They trap man could not get on the green from the plugged lie and took a 6. The chip came up short for a bogey.
Joe is lining up his 3’ putt for birdie and victory and roamer bolts through my legs on to the green. He grabs Joe’s golf ball in his mouth thinking it is one of the marshmallows he plays with every day and runs off the green with his new souvenir. I took off running back down 18 fairways towards the tee. I am in hot pursuit behind him and suddenly the 5,000 blacks all react at the same time saying, get that dawg. Holy she-yit, it’s like a scene right out of a Tarzan movie. They are yellin, dat dawg done snatched Joes ball, let’s get him.
We ran in fear of our lives and about 200 yards from the green roamer takes a left turn deep into the trees, drops the ball and comes over to me. I ran past the ball and said follow me boy, run for your life. The crowd stopped at the ball and lost interest in us. From a safe distance I watched the tragedy unfold. The rules of golf would have allowed Joe to have replaced his ball where the dog stole it from. The hustlers told Joe he had to play it from where it now lay. Joe protested a little but caved it and said OK. Boxers are not the brightest people on the planet. Most are a little slow.
Joe hacks the ball in the rough and only moves it a few feet. His next shot only advances it 50 yards taking him two just to get back into the fairway. His approach hits the trap, two to get out, and 3 putts for a 9 to lose to the bogey 5. He should have had a 3 or 4 at the worst and won. It was nothing but a theft in broad day light. Somebody should have called the pole lice and reported the robbery.
I went back to the course the next week end and was fired. The hustler tried to buy roamer for any amount saying Ize could use a dawg like dat. I said thanks, but he’s not for sale. I did not want roamer to enter a life of crime as a dog hustler. He was already well on the road to that and I was trying to keep him out of trouble.
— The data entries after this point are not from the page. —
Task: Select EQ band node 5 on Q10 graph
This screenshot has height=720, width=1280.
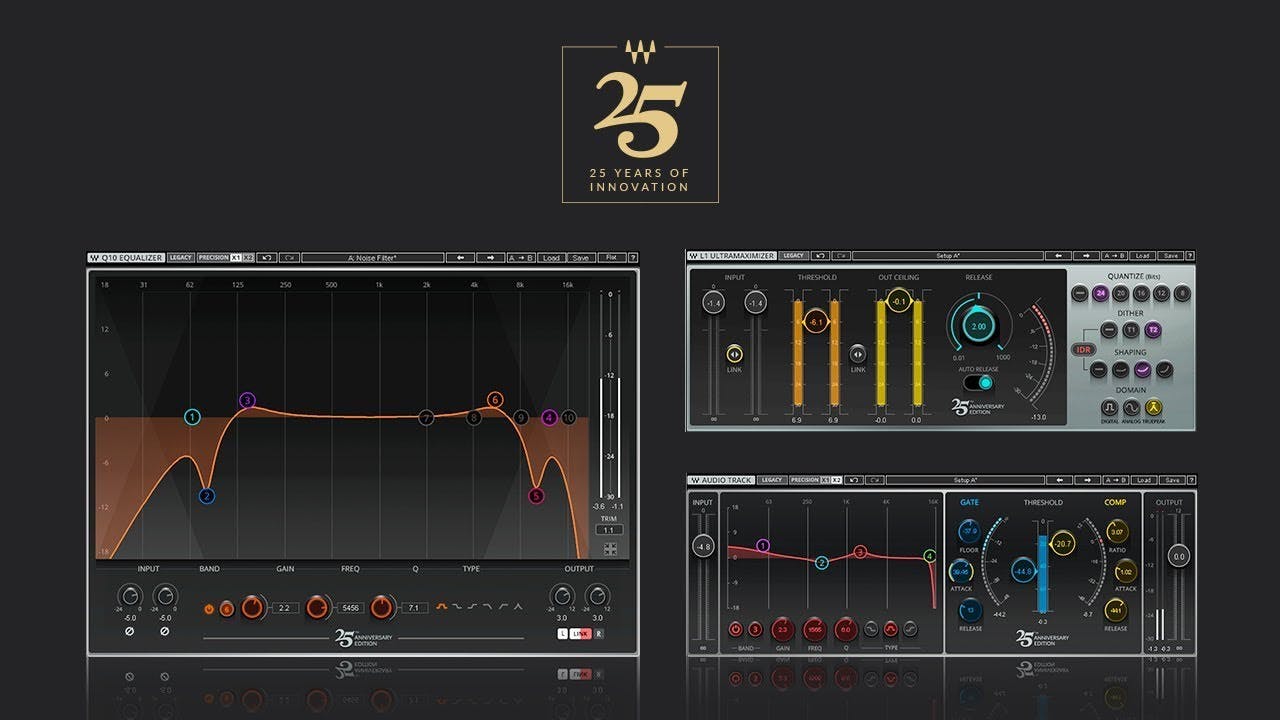Action: tap(536, 496)
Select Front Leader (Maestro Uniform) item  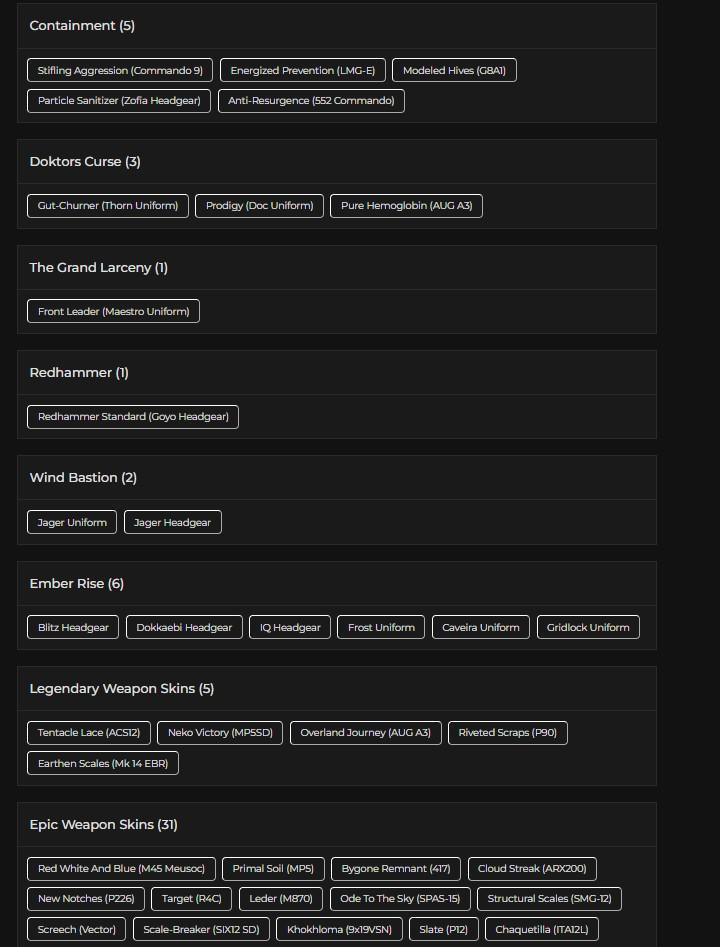coord(113,312)
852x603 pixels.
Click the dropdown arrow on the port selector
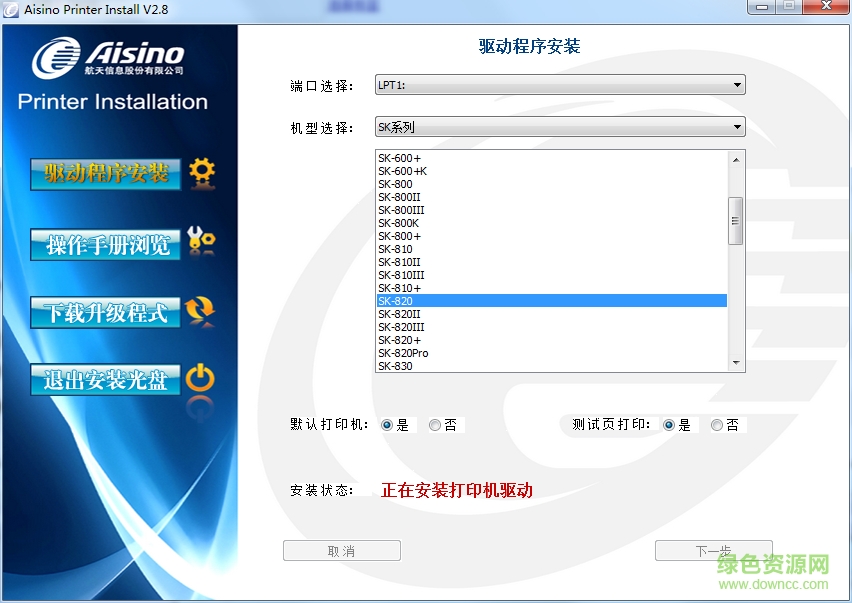pos(737,85)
Roamers activities were seen as cute by some and others were not so wild about him. To say he was beginning to make a few enemies was an understatement. Roamer soon discovered the neighborhood grocery store only a short mile away, just a little stretch of the legs for him. He walked to the front door and put his paws on the rubber mat and bingo, the door opens for him, food, and the joint was packed with food. Not the crummy crap he was getting from me, but the real deal was here. He must have thought, is this a great country or what?
Roamer follows his nose right back to the meat market. He sits down and when the butcher saw him he goes into his routine I taught him. He sits up, barks, and then pants with his tongue hanging out. The butcher liked dogs so he went into the back and came out with a nice large soup bone he could barely hold on to and away he went with this prize. He would lie around and chew on it for hours which were great because they were keeping him off of the road. Every morning he would go up to the grocery store and beg for a new bone, come home, bury the old one for a rainy day and chew the meat off the new one.
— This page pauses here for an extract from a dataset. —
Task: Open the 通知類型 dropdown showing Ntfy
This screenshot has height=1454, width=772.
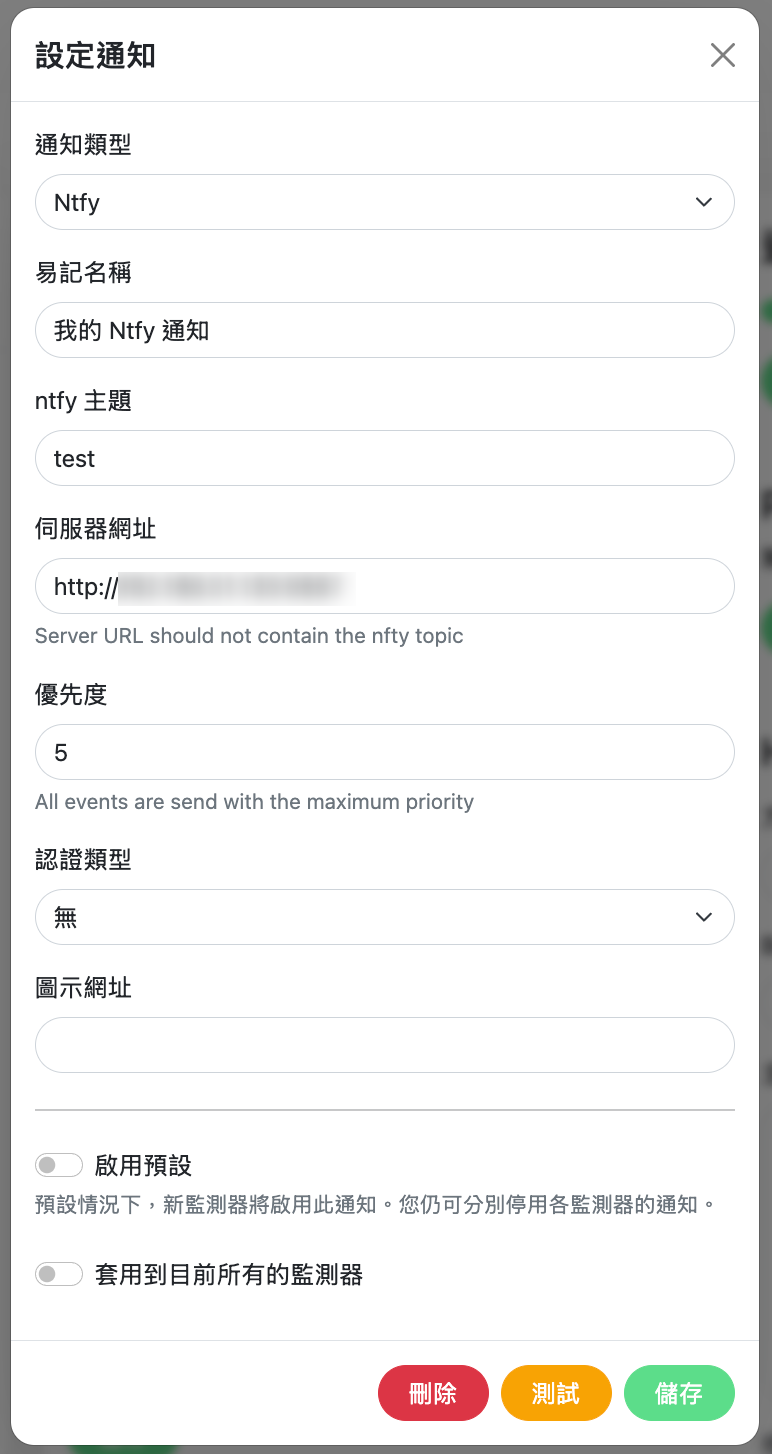Action: pyautogui.click(x=385, y=202)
Our yard was small and most of it was planted in thick flower gardens. When Mom would catch him digging up flowers he would get his butt whipped, so soon Roamer ran out of room to bury his bones. He began to expand his bone field into the neighbor’s yards which did not thrill any of them with him. A dog never do do’s in his own yard so every day he is dropping a cow pile and then digging a hole to cover it up. He was a marked dog, dead dog walkin. It was bad enough cutting your grass on Sunday but running over 7 of Roamers bones or dog patties was upsetting some. Mowers then did not have motors, just blades and it took a lot of strength to push through the grass. Their yards began to look like a prairie dog city with holes everywhere. On guy complained and counted 30 bones buried at one time. Roamer was now making two trips a day to the grocery store.
During one of his raids he spotted a new isle and grabbed a pack of beef jerky and began bringing that home and eating it. The dog would later be passing wind so bad he would run everyone out of the house.
The store brought in a new product and had this huge pile of marshmallows stacked right by the front door where he could slide in undetected, snag a bag and be gone with a clean get away. He was getting very good as his new job, kleptomaniac. Every day I would pick up the torn up plastic bag and marshmallows would be every where. If it rained, oooaahhh what a mess it made. He did not eat that many of them, he just found them curious and liked to play with them. They looked a lot like the golf balls I was chipping around in the back yard. He wanted to play too, so I guess in his mind, they looked like golf balls so he brought them home.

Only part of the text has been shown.